Source code for tsfresh.utilities.dataframe_functions

# -*- coding: utf-8 -*-
# This file as well as the whole tsfresh package are licenced under the MIT licence (see the LICENCE.txt)
# Maximilian Christ (maximilianchrist.com), Blue Yonder Gmbh, 2016
"""
Utility functions for handling the DataFrame conversions to the internal normalized format
(see ``normalize_input_to_internal_representation``) or on how to handle ``NaN`` and ``inf`` in the DataFrames.
"""
import warnings

import numpy as np
import pandas as pd
import logging

_logger = logging.getLogger(__name__)


[docs]def check_for_nans_in_columns(df, columns=None):
    """
    Helper function to check for ``NaN`` in the data frame and raise a ``ValueError`` if there is one.

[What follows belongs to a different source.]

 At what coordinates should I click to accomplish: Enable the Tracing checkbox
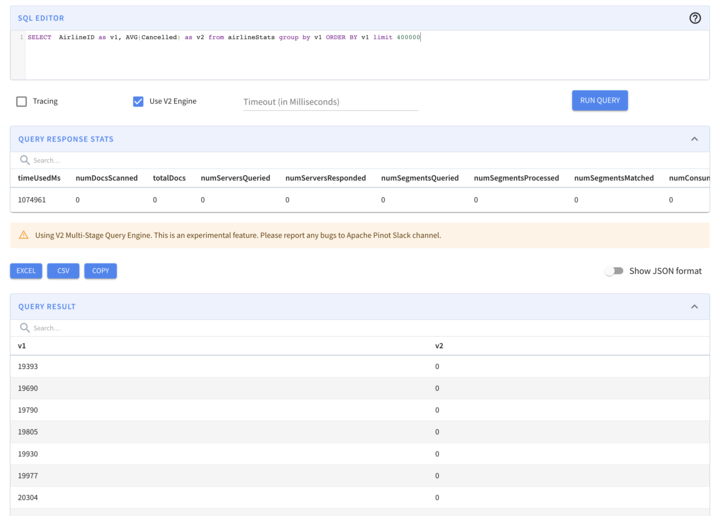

    :param df: the pandas DataFrame to test for NaNs
    :type df: pandas.DataFrame
    :param columns: a list of columns to test for NaNs. If left empty, all columns of the DataFrame will be tested.
    :type columns: list

    :return: None
    :rtype: None
    :raise: ``ValueError`` of ``NaNs`` are found in the DataFrame.
    """
    if columns is None:
        columns = df.columns

    if pd.isnull(df.loc[:, columns]).any().any():
        if not isinstance(columns, list):
            columns = list(columns)
        raise ValueError("Columns {} of DataFrame must not contain NaN values".format(
            df.loc[:, columns].columns[pd.isnull(df.loc[:, columns]).sum() > 0].tolist()))


[docs]def impute(df_impute):
    """
    Columnwise replaces all ``NaNs`` and ``infs`` from the DataFrame `df_impute` with average/extreme values from
    the same columns. This is done as follows: Each occurring ``inf`` or ``NaN`` in `df_impute` is replaced by

        * ``-inf`` -> ``min``
        * ``+inf`` -> ``max``
        * ``NaN`` -> ``median``

    If the column does not contain finite values at all, it is filled with zeros.

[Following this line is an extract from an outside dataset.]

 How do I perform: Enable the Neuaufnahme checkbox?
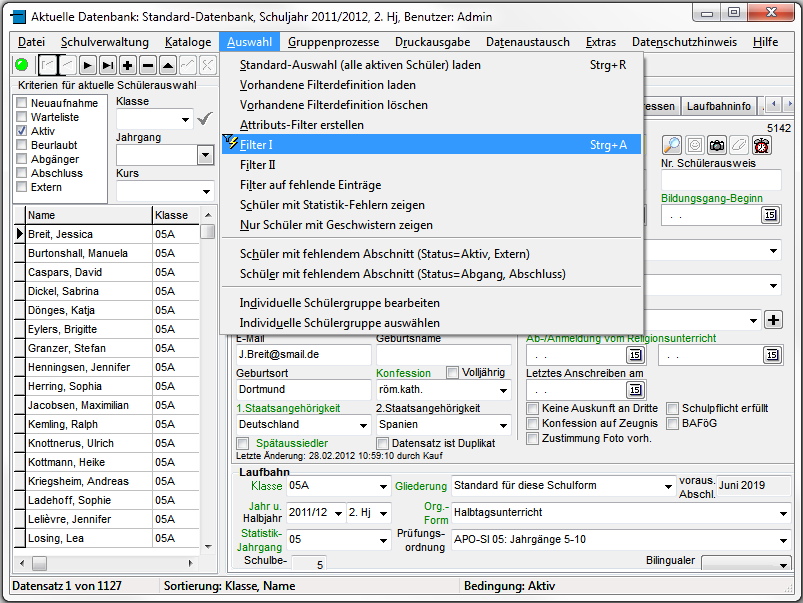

    This function modifies `df_impute` in place. After that, df_impute is guaranteed to not contain any non-finite
    values. Also, all columns will be guaranteed to be of type ``np.float64``.

    :param df_impute: DataFrame to impute
    :type df_impute: pandas.DataFrame

    :return df_impute: imputed DataFrame
    :rtype df_impute: pandas.DataFrame
    """
    col_to_max, col_to_min, col_to_median = get_range_values_per_column(df_impute)
    df_impute = impute_dataframe_range(df_impute, col_to_max, col_to_min, col_to_median)

    # Ensure a type of "np.float64"
    df_impute.astype(np.float64, copy=False)
    return df_impute


[docs]def impute_dataframe_zero(df_impute):
    """
    Replaces all ``NaNs``, ``-infs`` and ``+infs`` from the DataFrame `df_impute` with 0s.
    The `df_impute` will be modified in place. All its columns will be into converted into dtype ``np.float64``.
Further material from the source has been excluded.